■ Задание
Выпишите дословно и целиком текст об игре Игоря Гордина и Юлии Свежаковой, который приведен ниже.

■ Фрагмент текста
________________________________________

Игорь Гордин – тонкий актер. Ему не свойственны бурные выражения чувств, чрезмерность; напротив, он кажется предельно сдержанным, «тихим». Переживания его героев отличаются интеллигентностью и мягкостью. Гордин не создает решительные, активные характеры. Ему хорошо удается стиль игры в прозе, с авторскими комментариями, изложением событий от третьего лица. Это все то, что держит его, что называется, в форме. В роли Гурова он играет не столько характер, сколько тему, если можно так выразиться. Он ведет героя по линии жизни, постоянно размышляя об этой жизни, ее просчетах, ошибках и переменах. Мы не можем сказать про его героя, какой он человек: грубый, безразличный, банальный; мы можем сказать только, как он проживает свою жизнь, как он реагирует на то или иное событие, происшествие, поведение. Это опять стиль некоего психологического комментария, как в «Черном монахе», сдержанного, бесстрастного, но ни в коем случае не безразличного. И если у Маковецкого в роли были оглушающе «громкие» моменты, бурные проявления эмоций, переживаний, то у Гордина все значительно спокойнее. Образ его героя мягче.
Юлия Свежакова существует в той же стилистике чуть отстраненного психологического комментария. При этом ей самой свойственна открытость и эмоциональность. В роли нет сантиментов, хотя есть слезы, горькие сожаления, но без отчаяния и истерики. В ее игре покоряют изящество и полнокровность чувств.

________________________________________

■ Исходные данные
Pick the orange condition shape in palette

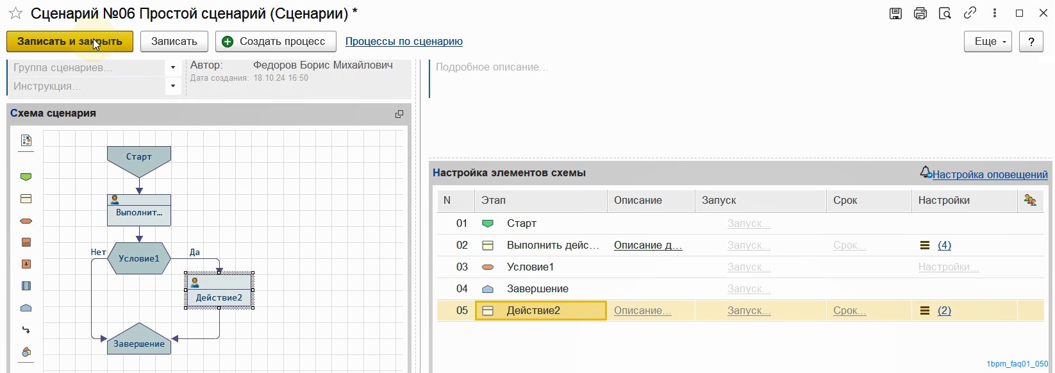click(x=26, y=221)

________________________________________

■ Полный ответ
Игорь Гордин – тонкий актер. Ему не свойственны бурные выражения чувств, чрезмерность; напротив, он кажется предельно сдержанным, «тихим». Переживания его героев отличаются интеллигентностью и мягкостью. Гордин не создает решительные, активные характеры. Ему хорошо удается стиль игры в прозе, с авторскими комментариями, изложением событий от третьего лица. Это все то, что держит его, что называется, в форме. В роли Гурова он играет не столько характер, сколько тему, если можно так выразиться. Он ведет героя по линии жизни, постоянно размышляя об этой жизни, ее просчетах, ошибках и переменах. Мы не можем сказать про его героя, какой он человек: грубый, безразличный, банальный; мы можем сказать только, как он проживает свою жизнь, как он реагирует на то или иное событие, происшествие, поведение. Это опять стиль некоего психологического комментария, как в «Черном монахе», сдержанного, бесстрастного, но ни в коем случае не безразличного. И если у Маковецкого в роли были оглушающе «громкие» моменты, бурные проявления эмоций, переживаний, то у Гордина все значительно спокойнее. Образ его героя мягче.
Юлия Свежакова существует в той же стилистике чуть отстраненного психологического комментария. При этом ей самой свойственна открытость и эмоциональность. В роли нет сантиментов, хотя есть слезы, горькие сожаления, но без отчаяния и истерики. В ее игре покоряют изящество и полнокровность чувств.